The BBC Trust has been forced to make a second humiliating climb-down in a week after admitting claims that funds raised from Live Aid was used to buy weapons.
The BBC apologised to Band Aid over allegations stated or implied by its news programmes that money raised by the pop campaigners back in 1985 to help famine victims in Ethiopia was diverted to help anti-government groups in the country buy weapons.
A formal apology will now be aired across the BBC's media.
Last week the Beeb admitted that a prime time feature about the controversial Digital Economy Bill was also inaccurate.
The Band Aid allegations started eight months ago on BBC World Service programme 'Assignment', when a BBC Africa reporter claimed that both government aid and charitable monies that were sent to Ethiopia in the mid-eighties ended up in rebel-held areas of the Tigray province and were used to buy arms. Although that report didn't actually name Band Aid, other BBC News reports about the programme's investigation suggested funds raised by the Band Aid Christmas single and Live Aid concert were among those that went to rebel forces.
Band Aid co-founder Bob Geldof rejected the claims at the time, while The Band Aid Trust made an official complaint to the Beeb. And yesterday the BBC Editorial Complaints Trust admitted there was no evidence to suggest any Band Aid or Live Aid money went to buy weapons.

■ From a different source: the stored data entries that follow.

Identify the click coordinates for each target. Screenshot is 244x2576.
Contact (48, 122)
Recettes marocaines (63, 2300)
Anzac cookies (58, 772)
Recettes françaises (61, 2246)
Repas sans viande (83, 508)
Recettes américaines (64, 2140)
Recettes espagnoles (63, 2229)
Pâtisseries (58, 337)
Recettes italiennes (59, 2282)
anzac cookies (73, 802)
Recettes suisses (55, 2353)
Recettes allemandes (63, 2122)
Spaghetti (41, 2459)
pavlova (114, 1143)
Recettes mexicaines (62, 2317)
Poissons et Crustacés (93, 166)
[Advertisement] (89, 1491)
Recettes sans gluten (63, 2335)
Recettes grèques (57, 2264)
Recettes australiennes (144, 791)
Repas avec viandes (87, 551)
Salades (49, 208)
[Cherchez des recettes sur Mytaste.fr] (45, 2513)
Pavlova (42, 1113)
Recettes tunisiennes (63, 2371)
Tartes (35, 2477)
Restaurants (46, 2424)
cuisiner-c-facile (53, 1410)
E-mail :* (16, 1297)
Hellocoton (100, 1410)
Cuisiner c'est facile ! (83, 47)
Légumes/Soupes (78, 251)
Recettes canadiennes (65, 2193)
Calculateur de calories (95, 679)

The Unit said in a statement:
"'Assignment' did not make the allegation that relief aid provided by Band Aid was diverted. However the BBC acknowledges that this impression could have been taken from the programme. We also acknowledge that some of our related reporting of the story reinforced this perception".
Responding to the Editorial Unit's findings and the Beeb's apology, Geldof told reporters yesterday:
"This was an unusual lapse in standards by the BBC. It was BBC reports from Ethiopia which prompted me to set up Band Aid in the first place. It made an important journalistic and humanitarian contribution to our whole project. But the BBC's misleading and unfair coverage on this story has done unknown damage to
ordinary people's willingness to donate their hard-earned cash to disaster funds".

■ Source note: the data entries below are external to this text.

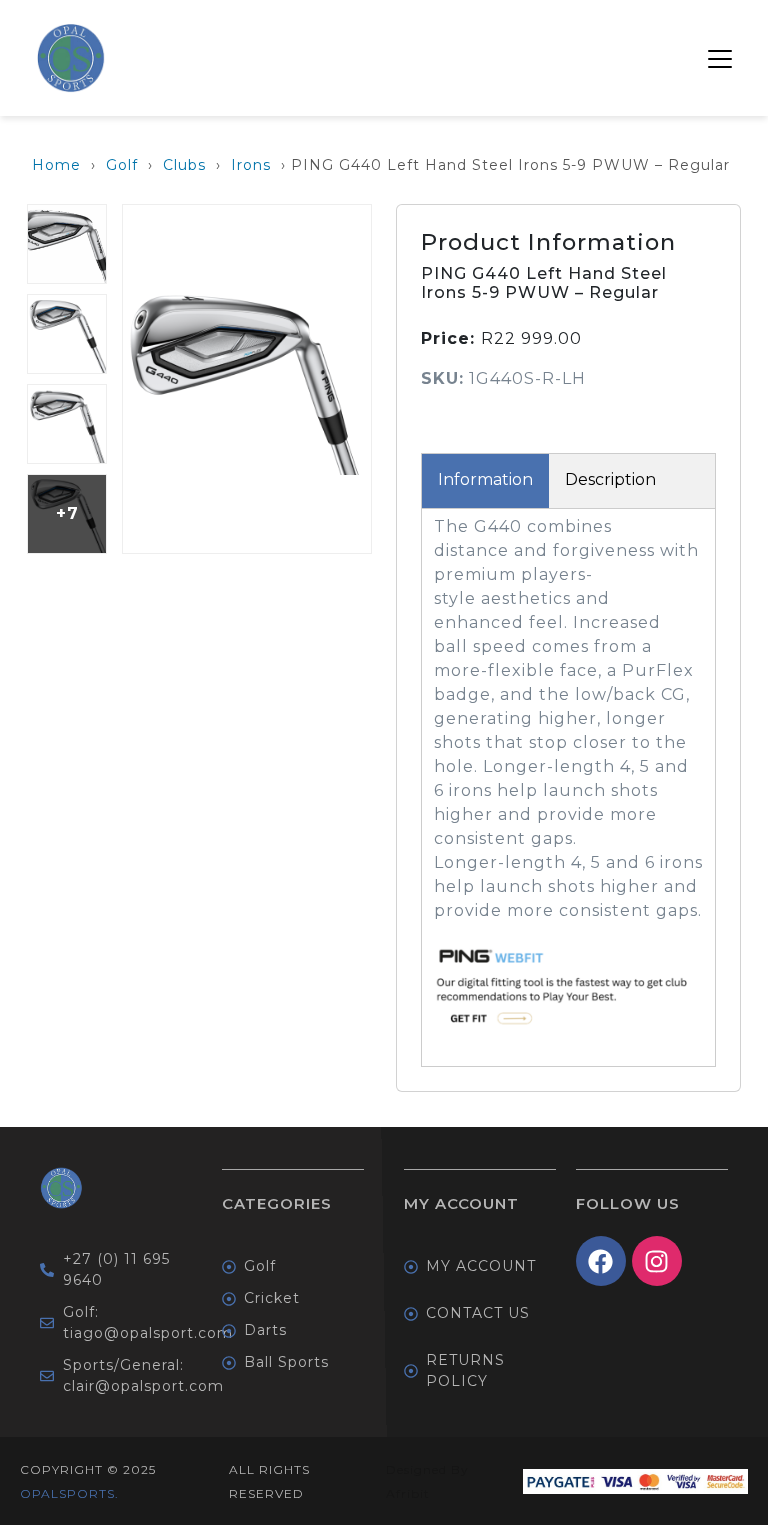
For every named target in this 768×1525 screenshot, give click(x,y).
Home (56, 165)
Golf (122, 165)
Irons (251, 165)
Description (610, 479)
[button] (720, 58)
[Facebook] (601, 1261)
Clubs (184, 165)
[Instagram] (657, 1261)
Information (485, 479)
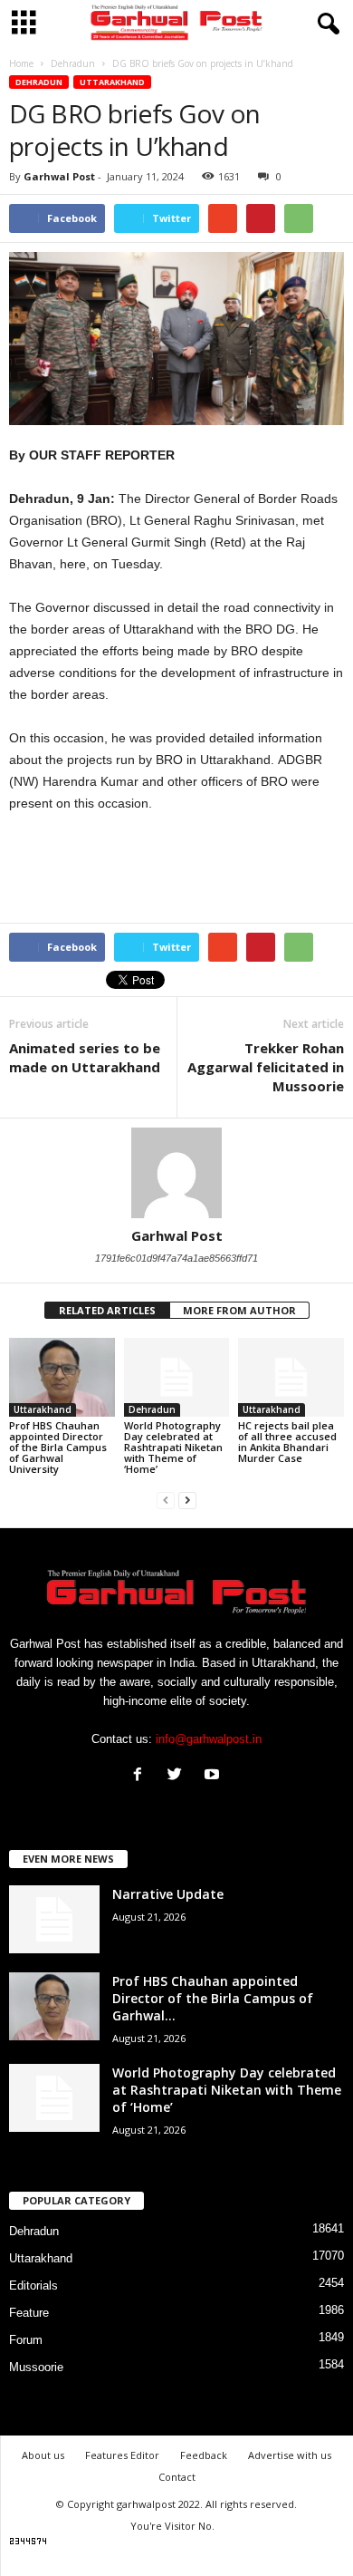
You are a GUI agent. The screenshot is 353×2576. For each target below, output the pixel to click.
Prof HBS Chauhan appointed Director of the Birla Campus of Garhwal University (58, 1447)
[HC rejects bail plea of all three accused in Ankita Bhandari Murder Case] (291, 1377)
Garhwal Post (59, 176)
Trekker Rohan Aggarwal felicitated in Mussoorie (265, 1067)
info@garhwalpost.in (209, 1739)
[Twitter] (178, 1776)
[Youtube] (214, 1776)
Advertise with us (289, 2455)
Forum (26, 2340)
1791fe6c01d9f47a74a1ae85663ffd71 (176, 1258)
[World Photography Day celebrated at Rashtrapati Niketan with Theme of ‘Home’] (177, 1377)
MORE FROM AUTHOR (239, 1310)
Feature (29, 2312)
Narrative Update (168, 1894)
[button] (325, 24)
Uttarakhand (112, 82)
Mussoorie (36, 2367)
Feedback (203, 2455)
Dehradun (38, 82)
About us (43, 2455)
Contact (177, 2477)
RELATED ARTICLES (107, 1310)
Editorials (33, 2285)
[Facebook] (141, 1776)
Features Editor (122, 2455)
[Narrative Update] (54, 1919)
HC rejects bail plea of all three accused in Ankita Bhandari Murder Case (287, 1442)
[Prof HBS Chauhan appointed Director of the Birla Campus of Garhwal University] (62, 1377)
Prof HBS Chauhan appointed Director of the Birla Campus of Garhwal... (212, 1998)
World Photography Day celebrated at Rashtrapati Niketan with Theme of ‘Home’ (173, 1447)
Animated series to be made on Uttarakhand (84, 1057)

"The public needs to be confident that money it donates in good faith gets to the people it's intended for. And the truth is that the money spent by Band Aid over the past 26 years has been subject to meticulous auditing and independent review.
So we welcome the BBC's apologies and hope they will begin to repair some of the appalling damage done. No one is saying that the BBC shouldn't make programmes scrutinising the efficacy of aid. It is fine for them to ask questions. But they have to give honest answers".

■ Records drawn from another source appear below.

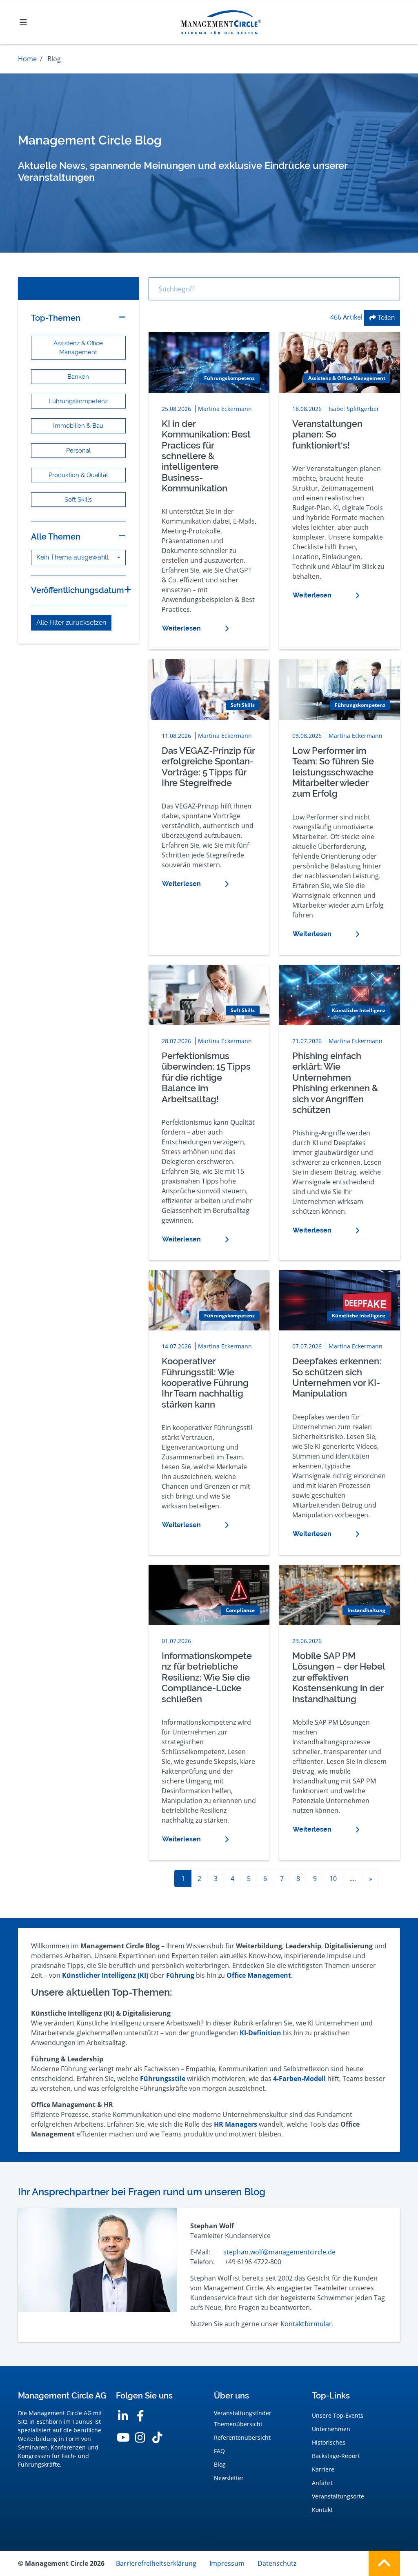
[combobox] (78, 557)
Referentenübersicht (242, 2437)
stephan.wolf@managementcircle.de (279, 2251)
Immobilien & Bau (78, 425)
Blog (220, 2464)
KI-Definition (260, 2032)
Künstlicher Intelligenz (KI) (105, 1975)
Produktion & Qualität (78, 474)
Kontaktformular (306, 2323)
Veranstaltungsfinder (242, 2413)
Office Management (259, 1975)
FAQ (219, 2451)
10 (333, 1878)
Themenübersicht (238, 2424)
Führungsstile (162, 2078)
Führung (180, 1975)
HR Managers (235, 2124)
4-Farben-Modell (299, 2078)
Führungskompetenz (78, 401)
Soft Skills (78, 499)
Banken (78, 376)
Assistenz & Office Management (78, 347)
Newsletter (229, 2478)
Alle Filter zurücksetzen (71, 622)
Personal (78, 450)
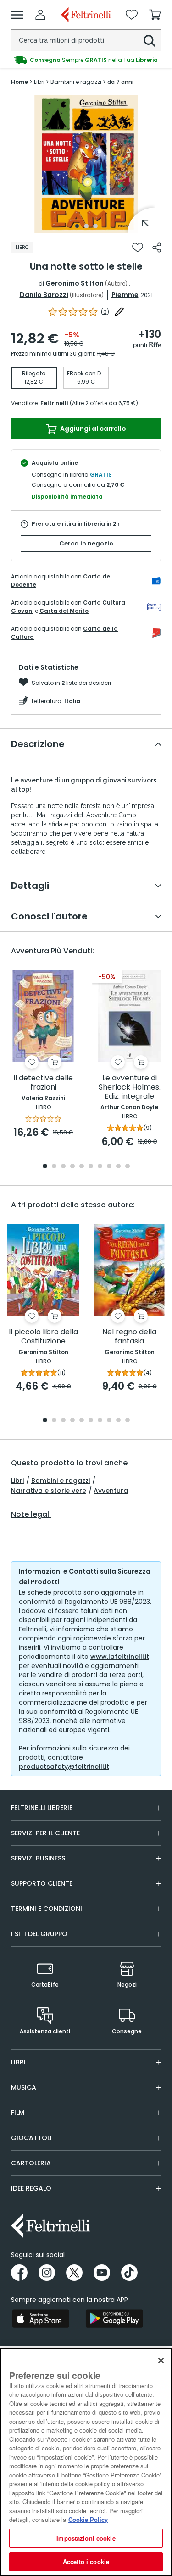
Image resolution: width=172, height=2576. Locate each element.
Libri (17, 1480)
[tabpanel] (86, 164)
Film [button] (17, 2112)
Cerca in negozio (86, 543)
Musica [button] (23, 2087)
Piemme (125, 294)
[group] (86, 60)
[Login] (40, 14)
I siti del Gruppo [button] (39, 1933)
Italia (72, 701)
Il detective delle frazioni (43, 1082)
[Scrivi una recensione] (119, 311)
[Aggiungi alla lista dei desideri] (137, 247)
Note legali (31, 1514)
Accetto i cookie (86, 2561)
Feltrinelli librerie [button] (41, 1807)
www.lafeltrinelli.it (119, 1656)
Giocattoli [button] (31, 2137)
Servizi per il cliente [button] (45, 1833)
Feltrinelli (54, 403)
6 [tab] (91, 1166)
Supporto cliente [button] (41, 1883)
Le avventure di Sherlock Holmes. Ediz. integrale (130, 1087)
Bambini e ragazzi (60, 1480)
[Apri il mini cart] (155, 14)
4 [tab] (72, 1166)
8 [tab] (109, 1166)
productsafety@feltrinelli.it (64, 1766)
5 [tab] (81, 1166)
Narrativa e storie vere (48, 1490)
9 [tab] (118, 1166)
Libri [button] (18, 2062)
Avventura (111, 1490)
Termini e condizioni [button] (46, 1908)
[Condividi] (156, 247)
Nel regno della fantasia (129, 1336)
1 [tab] (77, 226)
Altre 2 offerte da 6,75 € (104, 403)
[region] (86, 2462)
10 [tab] (127, 1166)
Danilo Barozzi (44, 294)
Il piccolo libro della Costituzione (43, 1336)
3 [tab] (95, 226)
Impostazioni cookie (85, 2538)
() (105, 312)
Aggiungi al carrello (92, 428)
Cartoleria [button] (31, 2163)
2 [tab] (86, 226)
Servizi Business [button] (38, 1858)
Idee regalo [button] (31, 2188)
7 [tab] (99, 1166)
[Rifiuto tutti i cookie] (161, 2360)
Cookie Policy (88, 2519)
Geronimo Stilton (74, 283)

Mark Thomas presented the other offending programme on BBC2's 'The Culture Show' earlier this year when speeking at length about the three-strikes element as the Act was working its was through Parliament.
According to trade body UK Music, which submitted the official complaint about the piece, the ten minute item gave less than two minutes to those who supported the new laws, and over eight to those who opposed them.